NCAA Must Begin Allowing Student-Athletes to Receive Educated-Related Compensation

August 11, 2020 – Today, Justice Elena Kagan of the United States Supreme Court rejected the NCAA’s bid for a temporary stay of a district court order prohibiting the NCAA from limiting compensation for education-related expenses for Division I football and basketball student-athletes.
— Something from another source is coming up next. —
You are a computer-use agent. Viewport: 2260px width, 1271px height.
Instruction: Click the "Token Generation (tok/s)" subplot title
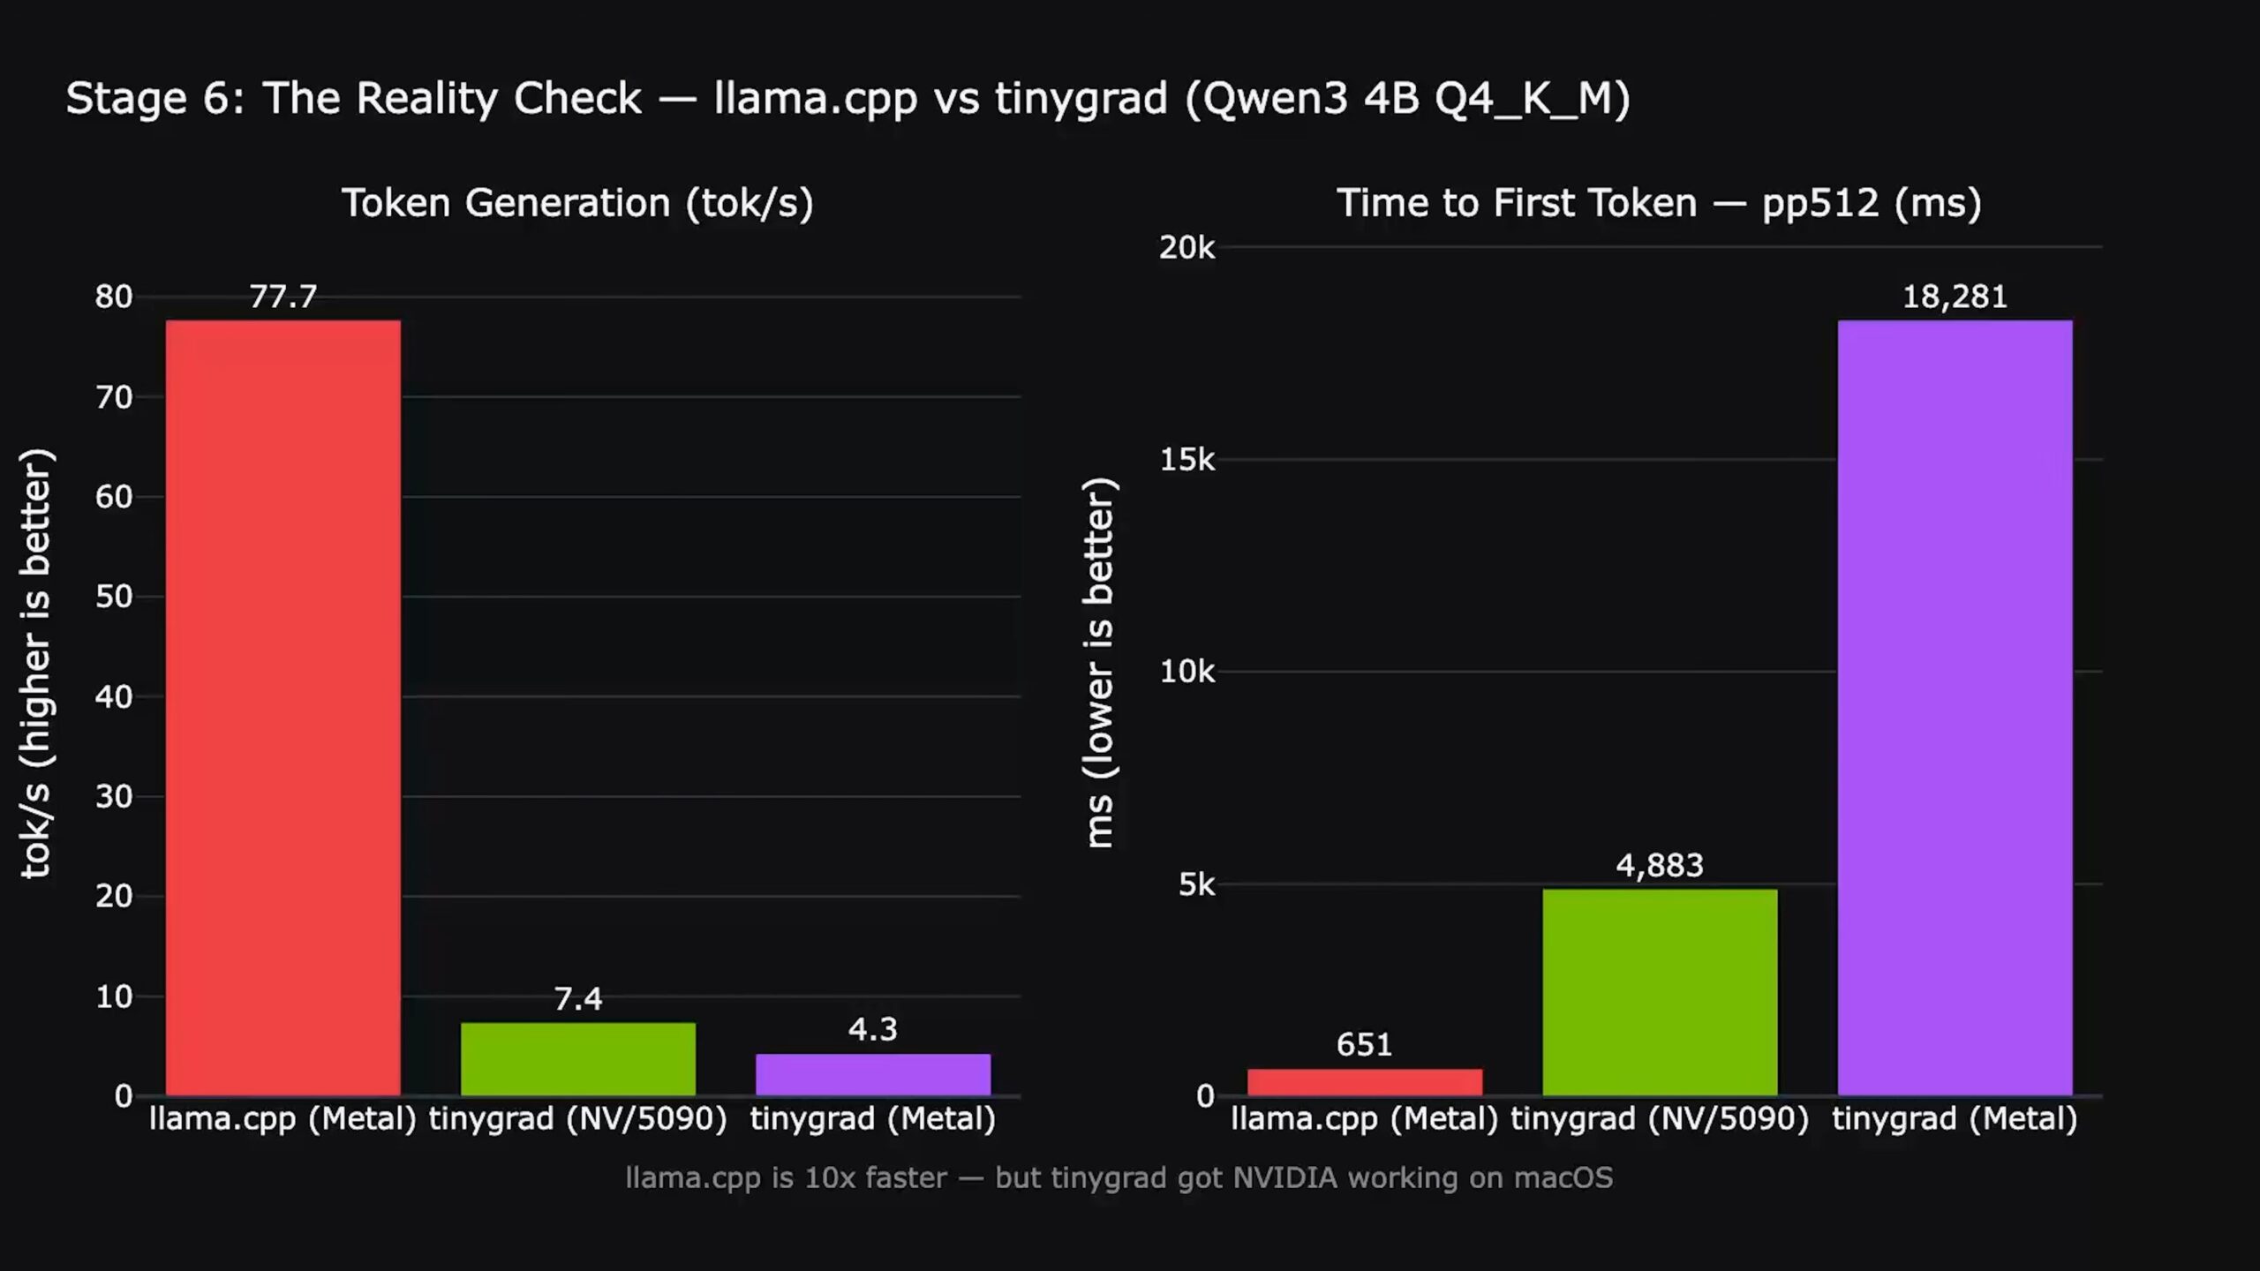[577, 203]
The NCAA must now comply with the district court’s injunction, which prohibits the organization from enforcing any rules that fix or limit compensation provided to college-athletes by schools or conferences in consideration for their athletic services other than cash compensation untethered to education-related expenses.
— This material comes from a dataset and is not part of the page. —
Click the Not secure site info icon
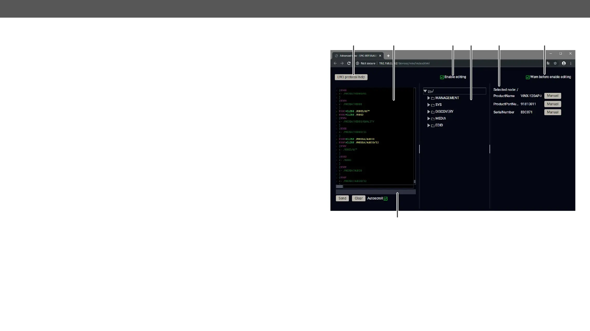590x331 pixels. [357, 63]
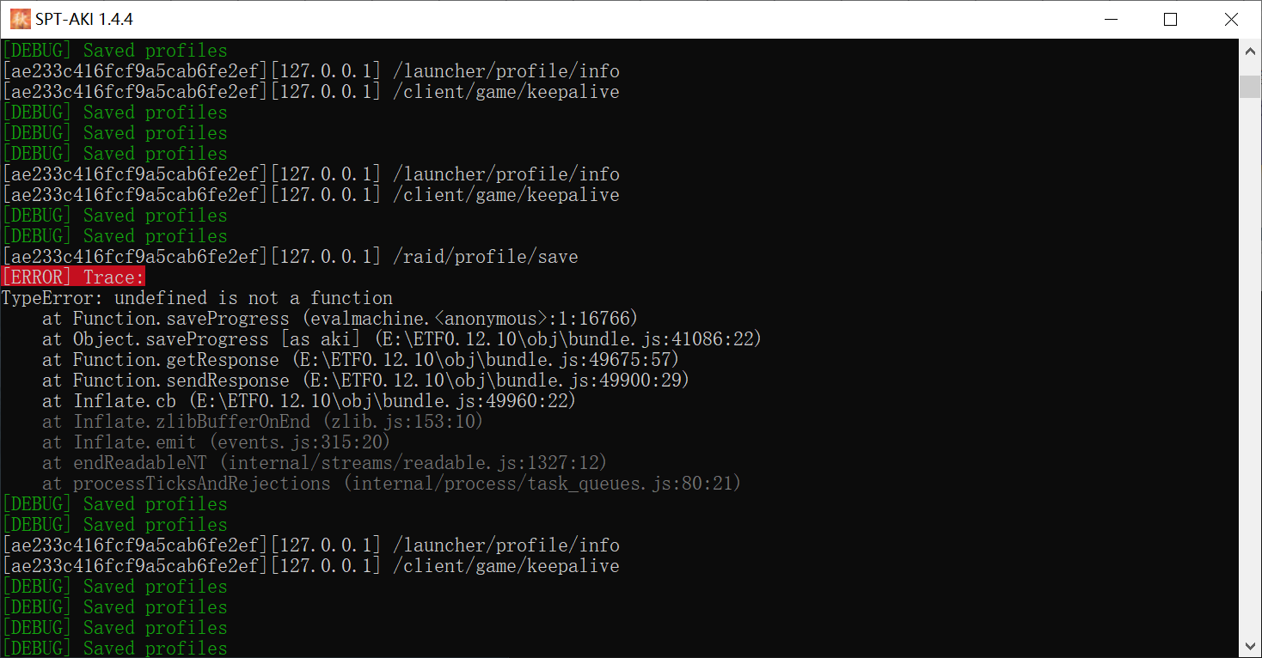Click the TypeError undefined is not a function line

click(x=197, y=298)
Justice Kagan’s decision follows the ruling of the Ninth Circuit in May 2020, which affirmed Northern District of California Judge Claudia Wilken’s determination following a bench trial that NCAA limits on education-related benefits were unreasonable restraints of trade under antitrust law and that enjoining those limits was warranted.

Pritzker Levine acts as Additional Class Counsel in the district court case, In re NCAA Athletic Grant-in-Aid Cap Antitrust Litigation, No. 4:14-md-02541, and as counsel for Justine Hartman and Afure Jemerigbe, two former University of California at Berkeley women’s basketball players who served as class representatives in the case.

In late 2017, District Court Judge Claudia Wilken also granted final approval of a $228 million settlement on behalf tens of thousands of NCAA Division 1 college football, men’s basketball, and women’s basketball athletes impacted by a prior NCAA cap on grant-in-aid scholarships.